The turning point was when Leo was still a toddler, and Campbell says he had a hangover which almost prevented him getting on a plane for a family holiday. “I grew up around alcohol and the abuses of it … I was like, ‘That’s it, I’m done’.”
Campbell is delighted to be returning from Sydney to his hometown for the Cabaret Festival, recalling that its current artistic director Virginia Gay was part of his 2010 opening night line-up.
“I’ve known Virginia since she was in high school – she was at a performing arts college and I would go in there and help with musicals and help stage things,” he says.
His advice to Gay when she took on the festival job? “Get comfortable shoes … because you’ll be running between everything.”

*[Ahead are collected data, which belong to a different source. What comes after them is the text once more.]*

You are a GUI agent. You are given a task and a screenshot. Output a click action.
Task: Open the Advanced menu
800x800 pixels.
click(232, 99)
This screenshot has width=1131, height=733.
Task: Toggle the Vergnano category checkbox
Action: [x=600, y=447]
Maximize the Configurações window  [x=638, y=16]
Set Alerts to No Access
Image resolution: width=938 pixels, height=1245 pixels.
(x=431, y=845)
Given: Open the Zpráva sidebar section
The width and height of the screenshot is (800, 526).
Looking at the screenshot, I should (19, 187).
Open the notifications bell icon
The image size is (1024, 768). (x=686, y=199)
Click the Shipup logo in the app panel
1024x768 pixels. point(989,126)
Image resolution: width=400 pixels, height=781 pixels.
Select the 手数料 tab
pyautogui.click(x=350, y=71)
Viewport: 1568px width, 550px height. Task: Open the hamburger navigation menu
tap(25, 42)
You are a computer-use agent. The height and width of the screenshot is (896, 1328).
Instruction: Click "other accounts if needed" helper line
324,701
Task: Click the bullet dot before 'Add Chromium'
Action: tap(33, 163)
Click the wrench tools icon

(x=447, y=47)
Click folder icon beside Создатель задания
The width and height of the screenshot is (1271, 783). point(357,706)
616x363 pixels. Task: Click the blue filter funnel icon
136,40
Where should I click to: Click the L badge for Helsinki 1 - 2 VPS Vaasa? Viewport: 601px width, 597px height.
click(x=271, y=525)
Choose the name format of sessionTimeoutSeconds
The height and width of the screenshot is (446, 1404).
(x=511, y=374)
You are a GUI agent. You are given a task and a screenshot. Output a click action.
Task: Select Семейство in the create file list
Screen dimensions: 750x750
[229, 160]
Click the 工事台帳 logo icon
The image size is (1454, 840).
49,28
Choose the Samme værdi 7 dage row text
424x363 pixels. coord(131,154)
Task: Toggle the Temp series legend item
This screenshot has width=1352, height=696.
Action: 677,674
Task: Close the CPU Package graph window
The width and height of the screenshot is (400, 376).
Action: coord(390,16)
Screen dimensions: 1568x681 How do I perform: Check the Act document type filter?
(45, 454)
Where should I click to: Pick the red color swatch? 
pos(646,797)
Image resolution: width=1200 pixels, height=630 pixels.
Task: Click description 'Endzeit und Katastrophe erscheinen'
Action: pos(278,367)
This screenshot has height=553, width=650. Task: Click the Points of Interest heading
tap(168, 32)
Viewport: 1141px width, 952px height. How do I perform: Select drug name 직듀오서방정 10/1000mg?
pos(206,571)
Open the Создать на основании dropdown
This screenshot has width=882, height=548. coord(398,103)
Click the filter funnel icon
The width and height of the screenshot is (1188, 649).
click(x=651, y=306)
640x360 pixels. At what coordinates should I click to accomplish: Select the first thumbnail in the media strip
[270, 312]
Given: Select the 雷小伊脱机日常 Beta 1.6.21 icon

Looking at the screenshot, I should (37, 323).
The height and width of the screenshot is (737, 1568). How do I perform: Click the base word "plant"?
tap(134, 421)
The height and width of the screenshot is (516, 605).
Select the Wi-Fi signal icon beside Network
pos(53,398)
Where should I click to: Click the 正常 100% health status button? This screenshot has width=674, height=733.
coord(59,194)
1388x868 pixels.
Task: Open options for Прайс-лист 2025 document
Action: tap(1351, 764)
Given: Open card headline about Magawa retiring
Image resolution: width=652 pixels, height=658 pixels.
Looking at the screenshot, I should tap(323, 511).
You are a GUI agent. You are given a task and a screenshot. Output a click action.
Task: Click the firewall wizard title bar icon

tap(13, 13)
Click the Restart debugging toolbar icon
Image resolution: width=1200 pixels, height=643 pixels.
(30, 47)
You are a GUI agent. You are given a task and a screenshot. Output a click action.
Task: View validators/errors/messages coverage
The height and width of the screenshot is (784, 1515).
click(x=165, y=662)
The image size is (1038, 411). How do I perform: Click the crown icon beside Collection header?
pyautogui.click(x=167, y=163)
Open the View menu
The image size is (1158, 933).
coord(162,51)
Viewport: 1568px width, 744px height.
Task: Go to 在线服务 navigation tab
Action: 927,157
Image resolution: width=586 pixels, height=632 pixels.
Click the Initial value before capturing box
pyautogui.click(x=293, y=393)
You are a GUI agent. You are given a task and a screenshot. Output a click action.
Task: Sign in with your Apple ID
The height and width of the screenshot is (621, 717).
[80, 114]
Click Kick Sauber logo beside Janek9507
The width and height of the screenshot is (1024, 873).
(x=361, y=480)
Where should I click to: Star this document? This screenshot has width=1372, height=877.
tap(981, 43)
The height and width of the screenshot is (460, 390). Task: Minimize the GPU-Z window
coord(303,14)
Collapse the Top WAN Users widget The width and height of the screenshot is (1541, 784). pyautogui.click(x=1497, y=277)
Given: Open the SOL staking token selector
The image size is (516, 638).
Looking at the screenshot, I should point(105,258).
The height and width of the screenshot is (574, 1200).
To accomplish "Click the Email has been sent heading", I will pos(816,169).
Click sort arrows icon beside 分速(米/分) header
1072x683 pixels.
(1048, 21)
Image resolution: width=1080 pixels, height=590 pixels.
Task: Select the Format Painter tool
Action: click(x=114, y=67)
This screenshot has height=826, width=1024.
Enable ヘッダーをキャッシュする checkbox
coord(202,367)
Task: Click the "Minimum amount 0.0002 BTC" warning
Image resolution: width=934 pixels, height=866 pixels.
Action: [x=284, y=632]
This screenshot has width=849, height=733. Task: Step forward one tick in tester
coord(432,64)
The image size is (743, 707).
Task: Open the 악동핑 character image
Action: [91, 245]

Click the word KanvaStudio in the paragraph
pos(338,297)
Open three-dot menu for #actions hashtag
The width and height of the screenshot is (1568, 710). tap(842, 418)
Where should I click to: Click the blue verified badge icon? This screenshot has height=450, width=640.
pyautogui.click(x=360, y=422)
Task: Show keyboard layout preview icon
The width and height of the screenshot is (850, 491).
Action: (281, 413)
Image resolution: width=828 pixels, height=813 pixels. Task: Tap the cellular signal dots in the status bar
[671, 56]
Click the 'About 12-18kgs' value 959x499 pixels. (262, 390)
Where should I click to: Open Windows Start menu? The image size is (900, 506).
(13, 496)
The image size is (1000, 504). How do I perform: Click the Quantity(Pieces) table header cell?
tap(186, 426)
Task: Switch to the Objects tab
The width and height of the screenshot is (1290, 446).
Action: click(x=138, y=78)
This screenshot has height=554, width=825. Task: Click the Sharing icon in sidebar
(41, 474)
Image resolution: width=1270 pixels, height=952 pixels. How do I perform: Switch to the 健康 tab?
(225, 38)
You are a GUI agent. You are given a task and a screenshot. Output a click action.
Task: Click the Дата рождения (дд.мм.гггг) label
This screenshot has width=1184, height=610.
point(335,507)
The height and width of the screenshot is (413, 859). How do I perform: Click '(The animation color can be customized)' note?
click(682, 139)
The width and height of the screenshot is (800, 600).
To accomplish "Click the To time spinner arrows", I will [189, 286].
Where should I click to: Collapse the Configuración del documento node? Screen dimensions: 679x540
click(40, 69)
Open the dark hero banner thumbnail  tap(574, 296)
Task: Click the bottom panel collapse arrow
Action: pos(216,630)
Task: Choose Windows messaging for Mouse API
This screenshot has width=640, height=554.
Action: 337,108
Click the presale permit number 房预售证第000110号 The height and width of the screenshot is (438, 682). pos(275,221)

“Aside from bringing out incredible acts, the thrill was always being in the foyer, seeing people come out: That immediate reaction, so you can gauge what Adelaide audiences are feeling and thinking at the time. You can then help shape what’s to come. That was always the most rewarding part for me.”
The title of his show comes from Good Lovin’, the third album Campbell did for Sony Music after his two hit Swing Sessions CDs.
“We were trying to find a bridge from swing to Shout! (the hit musical in which Campbell played 1950s Australian rocker Johnny O’Keefe). So we were going down this route of ’60s music,” he recalls.
After a long period away from live concerts, Campbell found those songs were fun to play and well received at corporate work, so he used Good Lovin’ as the basis for his setlist when he was offered a return to doing gigs.
“These ’60s songs we were just having fun with again … we’ll add some Bobby Darin/Dream Lover stuff to it, and we’ll add some Shout! to it, and other songs that I’ve built in.
“It’s a really big show, it’s a fun show, it’s a very high-energy show, there’s a lot of hits and singalongs. There’s still a lot of cabaret in it, because I tell stories and everybody hears about my life and my stupid jokes.” Between doing stage musicals like Shout! and Dream Lover, cabaret performances, and appearing on what was then an abundance of variety TV shows, Campbell says he got to try his hand at a lot of mediums early in his career.
“I would get on the Midday Show and sing with the big band … then eventually make my way to the couch and become a guest, and I got to learn how to be on that side of the camera.”
After the success of Shout! and before he recorded his first swing CD for Sony, Campbell even recorded a pop album which – apart from a couple of singles – never got released.
“I remember being devastated by that, and kind of being in a showbiz wilderness for a bit.”
Eventually, Campbell started saying “yes” to a whole range of opportunities.
“I did a small cabaret show in Sydney … that became the Swing Sessions. Dancing with the Stars introduced me to Sonia Kruger, which led me to Channel 9 eventually, and the (stage) show I took was Spelling Bee, with Magda Szubanski and Marina Prior, which is where I met Lisa (his wife).
“That one period of time saying ‘yes’ to random things changed my career, my life, my music and started to connect all the dots for me, that I would not have seen six months prior.
“That early spirit of needing to run away from who I was, to establish myself, gave me a sense of career adventure.”